Excerpted records:
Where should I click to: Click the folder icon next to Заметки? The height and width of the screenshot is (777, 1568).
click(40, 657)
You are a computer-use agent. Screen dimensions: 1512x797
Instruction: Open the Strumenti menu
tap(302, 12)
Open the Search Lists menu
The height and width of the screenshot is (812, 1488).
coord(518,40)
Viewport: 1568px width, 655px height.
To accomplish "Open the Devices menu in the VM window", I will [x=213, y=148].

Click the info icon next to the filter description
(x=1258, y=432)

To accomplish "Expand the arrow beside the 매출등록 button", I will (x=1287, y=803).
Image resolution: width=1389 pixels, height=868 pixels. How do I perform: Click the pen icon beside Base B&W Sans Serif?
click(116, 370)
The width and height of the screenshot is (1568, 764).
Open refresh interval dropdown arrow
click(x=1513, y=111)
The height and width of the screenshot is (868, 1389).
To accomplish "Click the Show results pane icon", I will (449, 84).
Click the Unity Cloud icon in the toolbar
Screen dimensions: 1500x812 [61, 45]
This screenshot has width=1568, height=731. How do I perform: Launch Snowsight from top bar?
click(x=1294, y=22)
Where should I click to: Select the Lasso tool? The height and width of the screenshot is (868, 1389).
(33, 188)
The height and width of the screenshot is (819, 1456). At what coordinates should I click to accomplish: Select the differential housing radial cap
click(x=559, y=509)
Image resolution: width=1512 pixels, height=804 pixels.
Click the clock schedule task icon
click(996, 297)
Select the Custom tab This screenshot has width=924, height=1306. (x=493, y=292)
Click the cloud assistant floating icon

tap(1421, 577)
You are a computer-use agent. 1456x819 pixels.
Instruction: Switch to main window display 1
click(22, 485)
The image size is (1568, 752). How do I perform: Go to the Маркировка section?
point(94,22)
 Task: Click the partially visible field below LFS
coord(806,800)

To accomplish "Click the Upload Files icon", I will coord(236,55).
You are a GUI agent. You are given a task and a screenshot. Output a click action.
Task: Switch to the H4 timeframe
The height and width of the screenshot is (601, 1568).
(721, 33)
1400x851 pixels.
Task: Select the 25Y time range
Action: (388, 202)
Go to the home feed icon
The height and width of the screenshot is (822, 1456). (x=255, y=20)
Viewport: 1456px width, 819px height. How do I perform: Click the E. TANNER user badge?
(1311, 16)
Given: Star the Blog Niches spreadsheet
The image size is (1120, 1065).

To do: The lines needed are those in the data above that hold the string "will"; copy each of them.

Reply to the task:
To accomplish "Open the Devices menu in the VM window", I will [x=213, y=148].
To accomplish "Expand the arrow beside the 매출등록 button", I will (x=1287, y=803).
To accomplish "Click the Show results pane icon", I will (449, 84).
To accomplish "Click the Upload Files icon", I will coord(236,55).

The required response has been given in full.